| Directions |
Reproduce the entries exactly, beginning with the line containing "This screenshot has width=920, height=555." and ending with their last line, both included.

(Dataset records)
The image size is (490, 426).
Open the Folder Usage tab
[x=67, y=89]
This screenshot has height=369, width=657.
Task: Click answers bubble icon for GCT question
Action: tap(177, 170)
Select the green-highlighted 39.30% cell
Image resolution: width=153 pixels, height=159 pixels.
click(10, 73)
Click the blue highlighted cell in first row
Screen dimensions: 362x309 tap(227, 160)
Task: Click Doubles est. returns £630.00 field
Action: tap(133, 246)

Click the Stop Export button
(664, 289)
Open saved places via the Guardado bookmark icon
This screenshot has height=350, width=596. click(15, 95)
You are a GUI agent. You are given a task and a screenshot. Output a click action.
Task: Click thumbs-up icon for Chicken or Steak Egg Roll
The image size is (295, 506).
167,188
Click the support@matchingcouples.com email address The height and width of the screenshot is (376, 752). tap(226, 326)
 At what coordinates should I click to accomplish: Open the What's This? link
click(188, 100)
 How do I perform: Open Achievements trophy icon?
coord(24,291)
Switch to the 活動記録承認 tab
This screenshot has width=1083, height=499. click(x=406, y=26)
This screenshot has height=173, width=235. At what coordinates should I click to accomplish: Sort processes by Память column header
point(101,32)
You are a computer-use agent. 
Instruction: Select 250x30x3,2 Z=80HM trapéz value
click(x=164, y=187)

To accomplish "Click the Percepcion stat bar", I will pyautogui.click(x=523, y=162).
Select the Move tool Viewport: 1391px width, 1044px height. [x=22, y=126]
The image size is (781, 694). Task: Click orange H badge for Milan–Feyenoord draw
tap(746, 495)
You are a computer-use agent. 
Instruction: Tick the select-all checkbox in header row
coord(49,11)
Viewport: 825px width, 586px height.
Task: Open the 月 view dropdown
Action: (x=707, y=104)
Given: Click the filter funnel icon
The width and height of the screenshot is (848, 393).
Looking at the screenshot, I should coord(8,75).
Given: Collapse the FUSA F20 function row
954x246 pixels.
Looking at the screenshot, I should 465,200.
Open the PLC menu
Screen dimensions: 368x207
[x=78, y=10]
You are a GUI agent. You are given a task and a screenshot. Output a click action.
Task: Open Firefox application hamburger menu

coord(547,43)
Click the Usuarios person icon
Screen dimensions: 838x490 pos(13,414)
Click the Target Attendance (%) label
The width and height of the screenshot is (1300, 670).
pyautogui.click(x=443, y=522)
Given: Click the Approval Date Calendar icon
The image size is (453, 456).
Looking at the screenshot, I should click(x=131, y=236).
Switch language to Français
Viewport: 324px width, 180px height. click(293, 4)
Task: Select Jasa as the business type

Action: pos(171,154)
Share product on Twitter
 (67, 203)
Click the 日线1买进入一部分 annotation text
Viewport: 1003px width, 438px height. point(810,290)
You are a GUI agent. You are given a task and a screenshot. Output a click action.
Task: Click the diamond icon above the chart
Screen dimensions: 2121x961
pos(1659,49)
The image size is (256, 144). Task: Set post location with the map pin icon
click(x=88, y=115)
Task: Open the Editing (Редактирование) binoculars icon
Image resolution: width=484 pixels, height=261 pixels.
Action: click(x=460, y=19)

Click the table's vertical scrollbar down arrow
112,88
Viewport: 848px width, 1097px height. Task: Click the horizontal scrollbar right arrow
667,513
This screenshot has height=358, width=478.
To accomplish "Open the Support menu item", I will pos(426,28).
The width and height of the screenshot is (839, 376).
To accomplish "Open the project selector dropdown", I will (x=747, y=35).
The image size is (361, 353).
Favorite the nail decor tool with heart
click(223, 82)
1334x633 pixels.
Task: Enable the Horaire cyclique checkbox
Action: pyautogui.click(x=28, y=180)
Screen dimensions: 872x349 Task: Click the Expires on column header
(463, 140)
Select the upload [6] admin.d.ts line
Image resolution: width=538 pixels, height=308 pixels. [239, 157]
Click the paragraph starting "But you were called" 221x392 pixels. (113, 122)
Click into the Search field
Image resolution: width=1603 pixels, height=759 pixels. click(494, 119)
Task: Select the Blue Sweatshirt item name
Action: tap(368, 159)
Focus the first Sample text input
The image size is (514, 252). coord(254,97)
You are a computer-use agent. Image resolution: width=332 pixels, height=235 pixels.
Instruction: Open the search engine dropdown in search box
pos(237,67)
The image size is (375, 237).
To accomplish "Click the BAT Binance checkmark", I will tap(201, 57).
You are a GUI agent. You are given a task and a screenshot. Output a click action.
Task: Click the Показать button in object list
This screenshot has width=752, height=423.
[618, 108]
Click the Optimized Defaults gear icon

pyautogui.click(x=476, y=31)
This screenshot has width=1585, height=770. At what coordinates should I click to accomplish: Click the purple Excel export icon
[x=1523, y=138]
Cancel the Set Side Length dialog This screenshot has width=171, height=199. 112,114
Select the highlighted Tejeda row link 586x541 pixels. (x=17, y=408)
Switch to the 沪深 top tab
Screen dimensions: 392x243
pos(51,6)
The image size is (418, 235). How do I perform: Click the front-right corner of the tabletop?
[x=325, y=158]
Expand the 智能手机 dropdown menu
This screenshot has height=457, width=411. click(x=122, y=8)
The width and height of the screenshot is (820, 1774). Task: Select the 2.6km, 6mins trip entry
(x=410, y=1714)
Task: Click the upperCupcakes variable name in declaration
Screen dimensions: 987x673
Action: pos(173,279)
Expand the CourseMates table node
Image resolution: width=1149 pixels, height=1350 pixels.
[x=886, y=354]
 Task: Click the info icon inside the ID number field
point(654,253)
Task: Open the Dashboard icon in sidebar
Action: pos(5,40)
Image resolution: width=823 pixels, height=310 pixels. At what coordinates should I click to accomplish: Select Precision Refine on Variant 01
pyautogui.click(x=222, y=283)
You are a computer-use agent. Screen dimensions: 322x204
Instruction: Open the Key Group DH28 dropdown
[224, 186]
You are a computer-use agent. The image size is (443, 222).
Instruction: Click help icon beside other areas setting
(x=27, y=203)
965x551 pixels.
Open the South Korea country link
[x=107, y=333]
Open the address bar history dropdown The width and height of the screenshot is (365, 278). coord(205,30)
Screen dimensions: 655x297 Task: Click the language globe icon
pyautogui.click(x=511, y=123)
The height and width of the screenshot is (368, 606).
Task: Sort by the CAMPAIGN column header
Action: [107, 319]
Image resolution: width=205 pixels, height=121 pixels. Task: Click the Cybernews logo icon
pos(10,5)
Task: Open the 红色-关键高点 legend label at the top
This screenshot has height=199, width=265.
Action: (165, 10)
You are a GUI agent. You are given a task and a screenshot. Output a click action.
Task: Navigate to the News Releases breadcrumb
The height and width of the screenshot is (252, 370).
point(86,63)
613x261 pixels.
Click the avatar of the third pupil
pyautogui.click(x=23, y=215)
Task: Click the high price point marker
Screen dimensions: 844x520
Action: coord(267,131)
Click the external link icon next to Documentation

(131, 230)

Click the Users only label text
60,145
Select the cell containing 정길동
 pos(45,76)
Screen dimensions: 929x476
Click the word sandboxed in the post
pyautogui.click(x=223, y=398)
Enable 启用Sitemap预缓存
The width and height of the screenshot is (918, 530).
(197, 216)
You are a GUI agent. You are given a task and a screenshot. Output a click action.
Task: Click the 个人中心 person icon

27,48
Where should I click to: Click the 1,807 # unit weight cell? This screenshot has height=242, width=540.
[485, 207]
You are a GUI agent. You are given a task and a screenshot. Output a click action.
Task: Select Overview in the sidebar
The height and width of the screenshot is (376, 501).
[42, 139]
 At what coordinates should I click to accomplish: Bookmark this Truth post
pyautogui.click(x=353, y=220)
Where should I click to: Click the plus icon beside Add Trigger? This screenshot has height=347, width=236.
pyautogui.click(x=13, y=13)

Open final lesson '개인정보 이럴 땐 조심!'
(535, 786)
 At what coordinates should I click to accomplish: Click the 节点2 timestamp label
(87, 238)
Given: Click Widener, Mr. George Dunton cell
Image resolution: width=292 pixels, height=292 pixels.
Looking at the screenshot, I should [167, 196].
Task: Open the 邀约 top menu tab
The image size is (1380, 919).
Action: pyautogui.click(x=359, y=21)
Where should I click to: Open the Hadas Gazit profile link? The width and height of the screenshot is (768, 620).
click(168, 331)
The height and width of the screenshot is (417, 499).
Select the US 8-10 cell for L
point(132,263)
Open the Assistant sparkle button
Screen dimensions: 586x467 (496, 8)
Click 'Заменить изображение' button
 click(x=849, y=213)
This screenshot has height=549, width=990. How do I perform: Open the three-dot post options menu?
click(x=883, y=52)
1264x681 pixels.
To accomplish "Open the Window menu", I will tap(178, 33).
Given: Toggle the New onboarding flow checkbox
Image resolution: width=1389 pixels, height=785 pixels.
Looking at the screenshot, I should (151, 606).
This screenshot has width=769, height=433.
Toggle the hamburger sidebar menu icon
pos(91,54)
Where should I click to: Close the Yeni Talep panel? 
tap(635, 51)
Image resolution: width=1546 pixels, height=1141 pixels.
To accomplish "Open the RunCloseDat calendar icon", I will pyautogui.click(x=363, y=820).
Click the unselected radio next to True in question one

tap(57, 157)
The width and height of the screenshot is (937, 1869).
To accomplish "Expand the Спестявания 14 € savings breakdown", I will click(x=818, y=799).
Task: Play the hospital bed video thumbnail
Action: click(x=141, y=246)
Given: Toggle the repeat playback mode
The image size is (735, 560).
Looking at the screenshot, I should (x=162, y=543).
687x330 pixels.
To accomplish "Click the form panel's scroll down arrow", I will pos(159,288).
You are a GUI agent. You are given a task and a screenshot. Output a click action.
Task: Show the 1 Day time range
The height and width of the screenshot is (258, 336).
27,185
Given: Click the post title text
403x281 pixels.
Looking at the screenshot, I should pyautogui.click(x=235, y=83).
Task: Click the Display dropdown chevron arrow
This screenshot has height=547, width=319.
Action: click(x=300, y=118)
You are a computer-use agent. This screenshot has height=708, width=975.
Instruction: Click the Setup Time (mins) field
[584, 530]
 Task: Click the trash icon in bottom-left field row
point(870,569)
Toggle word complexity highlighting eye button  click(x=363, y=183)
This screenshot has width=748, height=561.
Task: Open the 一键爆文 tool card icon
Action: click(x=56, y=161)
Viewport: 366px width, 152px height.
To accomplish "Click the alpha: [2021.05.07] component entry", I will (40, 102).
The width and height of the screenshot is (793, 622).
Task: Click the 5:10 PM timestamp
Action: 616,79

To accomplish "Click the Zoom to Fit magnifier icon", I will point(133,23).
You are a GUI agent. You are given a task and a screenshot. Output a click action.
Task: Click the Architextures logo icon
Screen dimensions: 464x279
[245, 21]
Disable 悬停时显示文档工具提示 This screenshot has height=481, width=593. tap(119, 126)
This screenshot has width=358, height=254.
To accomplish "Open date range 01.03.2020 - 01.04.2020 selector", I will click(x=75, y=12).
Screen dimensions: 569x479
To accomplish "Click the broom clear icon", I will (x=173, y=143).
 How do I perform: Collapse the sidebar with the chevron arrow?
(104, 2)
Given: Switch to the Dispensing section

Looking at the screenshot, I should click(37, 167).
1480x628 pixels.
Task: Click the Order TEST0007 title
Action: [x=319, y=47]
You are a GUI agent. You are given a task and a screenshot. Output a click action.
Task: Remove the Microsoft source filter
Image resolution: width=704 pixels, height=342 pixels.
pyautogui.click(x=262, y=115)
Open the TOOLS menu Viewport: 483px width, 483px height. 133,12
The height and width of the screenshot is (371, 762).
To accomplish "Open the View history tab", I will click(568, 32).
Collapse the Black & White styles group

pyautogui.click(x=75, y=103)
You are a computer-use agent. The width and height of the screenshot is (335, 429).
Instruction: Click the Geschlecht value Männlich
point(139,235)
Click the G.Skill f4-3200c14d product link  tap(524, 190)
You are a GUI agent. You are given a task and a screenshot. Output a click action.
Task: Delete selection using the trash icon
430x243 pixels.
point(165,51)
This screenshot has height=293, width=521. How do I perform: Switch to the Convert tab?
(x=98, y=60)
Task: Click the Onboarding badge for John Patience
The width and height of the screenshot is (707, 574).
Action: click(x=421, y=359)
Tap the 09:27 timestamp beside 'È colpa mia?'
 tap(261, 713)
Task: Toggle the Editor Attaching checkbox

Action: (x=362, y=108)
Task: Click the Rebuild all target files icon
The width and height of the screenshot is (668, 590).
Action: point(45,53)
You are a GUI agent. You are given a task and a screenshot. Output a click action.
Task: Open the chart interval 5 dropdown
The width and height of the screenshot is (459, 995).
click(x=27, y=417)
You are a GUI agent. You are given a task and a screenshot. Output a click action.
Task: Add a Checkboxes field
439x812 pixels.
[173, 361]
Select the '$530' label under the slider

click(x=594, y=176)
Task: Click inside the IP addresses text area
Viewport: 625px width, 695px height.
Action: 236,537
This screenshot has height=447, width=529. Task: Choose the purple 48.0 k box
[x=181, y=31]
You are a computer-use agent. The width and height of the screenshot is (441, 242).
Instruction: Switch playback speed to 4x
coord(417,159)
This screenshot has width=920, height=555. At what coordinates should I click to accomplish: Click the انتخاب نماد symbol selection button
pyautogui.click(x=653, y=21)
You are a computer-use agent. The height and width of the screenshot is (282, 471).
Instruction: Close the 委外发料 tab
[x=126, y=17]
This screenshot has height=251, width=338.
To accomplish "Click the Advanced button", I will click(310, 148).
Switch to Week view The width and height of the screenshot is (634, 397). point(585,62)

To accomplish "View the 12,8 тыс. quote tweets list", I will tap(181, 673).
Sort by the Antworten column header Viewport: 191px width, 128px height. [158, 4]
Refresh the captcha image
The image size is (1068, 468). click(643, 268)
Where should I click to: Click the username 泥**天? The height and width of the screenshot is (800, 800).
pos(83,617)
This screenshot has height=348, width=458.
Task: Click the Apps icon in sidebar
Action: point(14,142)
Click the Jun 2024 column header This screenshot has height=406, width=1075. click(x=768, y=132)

| Answer to this task |
This screenshot has width=920, height=555. At what coordinates should I click to accomplish: Click the انتخاب نماد symbol selection button
pyautogui.click(x=653, y=21)
You are a computer-use agent. The height and width of the screenshot is (282, 471).
Instruction: Close the 委外发料 tab
[x=126, y=17]
This screenshot has height=251, width=338.
To accomplish "Click the Advanced button", I will click(310, 148).
Switch to Week view The width and height of the screenshot is (634, 397). point(585,62)

To accomplish "View the 12,8 тыс. quote tweets list", I will tap(181, 673).
Sort by the Antworten column header Viewport: 191px width, 128px height. [158, 4]
Refresh the captcha image
The image size is (1068, 468). click(643, 268)
Where should I click to: Click the username 泥**天? The height and width of the screenshot is (800, 800).
pos(83,617)
This screenshot has height=348, width=458.
Task: Click the Apps icon in sidebar
Action: point(14,142)
Click the Jun 2024 column header This screenshot has height=406, width=1075. click(x=768, y=132)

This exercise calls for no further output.